PROBLEM REQUIREMENTS: In the material below, the lines from the one containing "This screenshot has width=2048, height=1065." through the one containing "Select the https://www.youtube.com/" are to be given again exactly, ends included, and no others.

RECORDS TO USE:

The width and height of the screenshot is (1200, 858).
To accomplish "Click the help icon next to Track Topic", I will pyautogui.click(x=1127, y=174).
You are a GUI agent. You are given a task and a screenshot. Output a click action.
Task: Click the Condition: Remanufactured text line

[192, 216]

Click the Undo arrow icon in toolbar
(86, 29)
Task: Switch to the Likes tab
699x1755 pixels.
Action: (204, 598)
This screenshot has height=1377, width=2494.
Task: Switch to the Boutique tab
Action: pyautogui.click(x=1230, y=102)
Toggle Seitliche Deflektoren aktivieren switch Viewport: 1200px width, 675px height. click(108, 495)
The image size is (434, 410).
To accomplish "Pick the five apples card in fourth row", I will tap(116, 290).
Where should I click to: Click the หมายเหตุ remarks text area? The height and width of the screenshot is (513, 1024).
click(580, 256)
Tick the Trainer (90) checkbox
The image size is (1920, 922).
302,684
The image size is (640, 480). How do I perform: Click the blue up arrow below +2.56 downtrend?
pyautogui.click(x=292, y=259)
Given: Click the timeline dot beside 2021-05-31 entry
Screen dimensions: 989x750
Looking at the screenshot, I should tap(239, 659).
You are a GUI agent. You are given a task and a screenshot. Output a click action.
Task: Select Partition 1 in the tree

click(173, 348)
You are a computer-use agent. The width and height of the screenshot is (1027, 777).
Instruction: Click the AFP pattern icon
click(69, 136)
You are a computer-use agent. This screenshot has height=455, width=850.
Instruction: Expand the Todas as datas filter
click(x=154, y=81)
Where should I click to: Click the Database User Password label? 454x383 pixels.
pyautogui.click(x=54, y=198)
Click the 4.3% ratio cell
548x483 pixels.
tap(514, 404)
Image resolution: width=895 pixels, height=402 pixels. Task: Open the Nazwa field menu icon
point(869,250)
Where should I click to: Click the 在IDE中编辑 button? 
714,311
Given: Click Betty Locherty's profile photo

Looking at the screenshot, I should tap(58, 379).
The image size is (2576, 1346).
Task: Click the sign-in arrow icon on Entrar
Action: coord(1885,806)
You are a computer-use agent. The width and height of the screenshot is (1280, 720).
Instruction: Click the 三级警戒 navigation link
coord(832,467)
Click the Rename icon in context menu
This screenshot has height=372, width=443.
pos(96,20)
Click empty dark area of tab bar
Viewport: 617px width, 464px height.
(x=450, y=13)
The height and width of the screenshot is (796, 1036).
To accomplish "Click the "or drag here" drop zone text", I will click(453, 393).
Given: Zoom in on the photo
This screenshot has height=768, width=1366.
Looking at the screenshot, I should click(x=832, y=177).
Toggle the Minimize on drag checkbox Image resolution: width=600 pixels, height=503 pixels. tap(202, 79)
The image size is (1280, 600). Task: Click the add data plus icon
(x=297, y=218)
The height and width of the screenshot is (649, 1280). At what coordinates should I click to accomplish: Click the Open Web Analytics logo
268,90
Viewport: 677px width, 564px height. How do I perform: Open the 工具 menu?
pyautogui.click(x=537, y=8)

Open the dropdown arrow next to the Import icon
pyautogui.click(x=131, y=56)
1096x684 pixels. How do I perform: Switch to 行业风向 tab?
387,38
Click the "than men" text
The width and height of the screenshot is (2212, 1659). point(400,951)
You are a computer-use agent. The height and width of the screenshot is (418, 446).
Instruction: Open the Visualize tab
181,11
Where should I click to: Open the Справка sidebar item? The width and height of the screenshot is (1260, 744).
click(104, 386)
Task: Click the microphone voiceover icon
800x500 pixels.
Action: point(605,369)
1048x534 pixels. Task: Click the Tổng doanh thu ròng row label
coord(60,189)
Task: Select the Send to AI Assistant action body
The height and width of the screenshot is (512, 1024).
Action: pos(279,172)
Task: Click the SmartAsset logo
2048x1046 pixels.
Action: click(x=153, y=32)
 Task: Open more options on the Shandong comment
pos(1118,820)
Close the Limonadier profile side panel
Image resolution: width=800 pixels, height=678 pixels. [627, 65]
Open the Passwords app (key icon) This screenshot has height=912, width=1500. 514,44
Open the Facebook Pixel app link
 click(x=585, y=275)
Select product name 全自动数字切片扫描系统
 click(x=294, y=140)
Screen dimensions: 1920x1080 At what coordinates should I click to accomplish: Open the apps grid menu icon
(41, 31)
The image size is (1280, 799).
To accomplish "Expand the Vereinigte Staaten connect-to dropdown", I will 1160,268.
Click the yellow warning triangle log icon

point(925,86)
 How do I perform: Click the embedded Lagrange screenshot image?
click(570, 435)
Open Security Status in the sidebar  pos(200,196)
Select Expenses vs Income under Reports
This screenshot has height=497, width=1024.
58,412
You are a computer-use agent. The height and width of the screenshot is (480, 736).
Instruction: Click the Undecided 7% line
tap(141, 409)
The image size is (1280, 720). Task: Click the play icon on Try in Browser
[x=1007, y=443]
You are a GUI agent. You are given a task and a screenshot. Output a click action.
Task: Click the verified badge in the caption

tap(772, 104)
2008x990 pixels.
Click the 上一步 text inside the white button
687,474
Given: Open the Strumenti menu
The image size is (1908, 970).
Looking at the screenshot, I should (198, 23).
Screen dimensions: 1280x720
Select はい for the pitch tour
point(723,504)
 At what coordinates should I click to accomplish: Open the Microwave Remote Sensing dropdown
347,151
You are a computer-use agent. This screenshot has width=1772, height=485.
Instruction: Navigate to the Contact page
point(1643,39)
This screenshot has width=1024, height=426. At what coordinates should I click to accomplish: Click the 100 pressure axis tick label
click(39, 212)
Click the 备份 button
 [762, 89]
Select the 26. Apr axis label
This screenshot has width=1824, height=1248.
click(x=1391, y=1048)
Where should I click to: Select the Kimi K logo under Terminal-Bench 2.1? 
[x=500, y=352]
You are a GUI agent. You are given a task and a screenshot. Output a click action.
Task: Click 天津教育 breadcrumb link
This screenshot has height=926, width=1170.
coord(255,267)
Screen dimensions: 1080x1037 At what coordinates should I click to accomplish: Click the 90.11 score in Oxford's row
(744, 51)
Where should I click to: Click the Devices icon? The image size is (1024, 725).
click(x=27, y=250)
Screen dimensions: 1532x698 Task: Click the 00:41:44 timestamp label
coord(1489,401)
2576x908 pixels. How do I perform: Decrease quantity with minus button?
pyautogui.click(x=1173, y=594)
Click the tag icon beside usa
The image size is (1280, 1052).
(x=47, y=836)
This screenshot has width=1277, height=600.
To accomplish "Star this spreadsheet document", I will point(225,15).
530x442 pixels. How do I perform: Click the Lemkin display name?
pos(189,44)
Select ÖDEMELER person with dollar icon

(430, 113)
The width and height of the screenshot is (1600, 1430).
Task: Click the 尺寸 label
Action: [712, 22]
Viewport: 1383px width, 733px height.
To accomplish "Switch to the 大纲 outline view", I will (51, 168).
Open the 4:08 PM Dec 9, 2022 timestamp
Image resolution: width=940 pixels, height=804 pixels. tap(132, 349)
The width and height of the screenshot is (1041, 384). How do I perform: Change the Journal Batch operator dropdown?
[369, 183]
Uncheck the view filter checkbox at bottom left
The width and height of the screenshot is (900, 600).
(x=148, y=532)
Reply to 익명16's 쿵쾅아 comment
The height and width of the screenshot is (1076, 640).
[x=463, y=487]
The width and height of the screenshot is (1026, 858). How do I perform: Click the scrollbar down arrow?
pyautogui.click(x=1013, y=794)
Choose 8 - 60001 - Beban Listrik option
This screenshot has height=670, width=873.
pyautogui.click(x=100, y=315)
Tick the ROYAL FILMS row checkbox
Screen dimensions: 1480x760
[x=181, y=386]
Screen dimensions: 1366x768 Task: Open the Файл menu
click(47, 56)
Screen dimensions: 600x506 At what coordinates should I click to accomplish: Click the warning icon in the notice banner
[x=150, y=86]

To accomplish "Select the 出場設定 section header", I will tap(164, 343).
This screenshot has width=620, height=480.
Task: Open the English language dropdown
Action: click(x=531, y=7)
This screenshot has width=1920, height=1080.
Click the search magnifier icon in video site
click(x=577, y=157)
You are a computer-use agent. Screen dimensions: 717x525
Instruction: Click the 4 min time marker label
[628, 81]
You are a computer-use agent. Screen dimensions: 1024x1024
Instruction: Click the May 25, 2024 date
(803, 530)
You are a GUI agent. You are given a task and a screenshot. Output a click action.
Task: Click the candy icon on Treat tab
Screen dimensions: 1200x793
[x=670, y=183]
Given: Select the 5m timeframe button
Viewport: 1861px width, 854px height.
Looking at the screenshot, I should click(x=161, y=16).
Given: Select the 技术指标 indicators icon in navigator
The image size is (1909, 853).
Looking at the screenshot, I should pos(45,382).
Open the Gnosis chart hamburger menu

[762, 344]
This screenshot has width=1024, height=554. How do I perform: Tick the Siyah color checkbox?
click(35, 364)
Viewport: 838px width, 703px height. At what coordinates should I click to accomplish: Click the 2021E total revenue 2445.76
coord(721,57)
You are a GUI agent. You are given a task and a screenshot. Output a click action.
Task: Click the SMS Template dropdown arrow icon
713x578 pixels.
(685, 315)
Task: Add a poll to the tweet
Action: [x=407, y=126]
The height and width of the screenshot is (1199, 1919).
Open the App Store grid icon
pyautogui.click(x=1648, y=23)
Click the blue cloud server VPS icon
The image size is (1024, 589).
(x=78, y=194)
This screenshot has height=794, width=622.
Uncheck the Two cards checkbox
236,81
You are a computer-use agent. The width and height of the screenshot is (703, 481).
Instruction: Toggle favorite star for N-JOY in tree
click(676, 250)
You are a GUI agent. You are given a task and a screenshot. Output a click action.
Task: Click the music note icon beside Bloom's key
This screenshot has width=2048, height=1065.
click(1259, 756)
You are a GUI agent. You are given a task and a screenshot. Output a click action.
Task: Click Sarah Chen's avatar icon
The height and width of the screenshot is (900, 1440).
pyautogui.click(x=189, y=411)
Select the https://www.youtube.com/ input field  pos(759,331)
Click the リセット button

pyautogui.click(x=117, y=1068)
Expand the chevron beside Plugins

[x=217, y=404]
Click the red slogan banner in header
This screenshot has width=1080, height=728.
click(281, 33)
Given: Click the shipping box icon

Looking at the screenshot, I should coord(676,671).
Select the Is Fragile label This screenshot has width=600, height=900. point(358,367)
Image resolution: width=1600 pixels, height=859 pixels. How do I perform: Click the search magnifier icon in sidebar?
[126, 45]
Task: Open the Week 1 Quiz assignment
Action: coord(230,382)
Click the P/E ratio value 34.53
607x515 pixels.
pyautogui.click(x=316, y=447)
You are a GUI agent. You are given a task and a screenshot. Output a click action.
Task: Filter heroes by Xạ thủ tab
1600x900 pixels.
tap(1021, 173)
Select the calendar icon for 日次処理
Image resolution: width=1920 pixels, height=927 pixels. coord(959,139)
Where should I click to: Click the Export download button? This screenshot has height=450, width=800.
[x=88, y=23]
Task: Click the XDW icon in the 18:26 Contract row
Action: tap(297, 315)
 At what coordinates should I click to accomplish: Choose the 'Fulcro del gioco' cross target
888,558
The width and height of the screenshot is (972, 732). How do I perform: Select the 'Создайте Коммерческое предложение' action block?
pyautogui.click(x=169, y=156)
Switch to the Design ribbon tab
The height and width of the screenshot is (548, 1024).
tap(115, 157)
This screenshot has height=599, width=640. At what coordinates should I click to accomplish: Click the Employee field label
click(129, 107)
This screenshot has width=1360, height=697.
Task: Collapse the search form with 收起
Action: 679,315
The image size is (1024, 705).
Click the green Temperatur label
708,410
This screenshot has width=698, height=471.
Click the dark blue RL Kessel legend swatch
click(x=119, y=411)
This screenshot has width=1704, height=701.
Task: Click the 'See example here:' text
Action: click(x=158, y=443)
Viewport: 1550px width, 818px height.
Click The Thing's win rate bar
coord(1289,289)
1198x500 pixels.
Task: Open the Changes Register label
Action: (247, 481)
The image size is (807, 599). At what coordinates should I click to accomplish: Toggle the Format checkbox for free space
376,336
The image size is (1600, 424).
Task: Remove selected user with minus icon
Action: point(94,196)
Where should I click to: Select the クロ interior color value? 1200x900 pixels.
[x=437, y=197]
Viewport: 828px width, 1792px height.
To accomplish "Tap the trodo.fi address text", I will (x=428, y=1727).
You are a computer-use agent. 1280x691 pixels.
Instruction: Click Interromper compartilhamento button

RESPONSE BOX:
This screenshot has width=2048, height=1065.
click(1259, 756)
You are a GUI agent. You are given a task and a screenshot. Output a click action.
Task: Click Sarah Chen's avatar icon
The height and width of the screenshot is (900, 1440).
pyautogui.click(x=189, y=411)
Select the https://www.youtube.com/ input field  pos(759,331)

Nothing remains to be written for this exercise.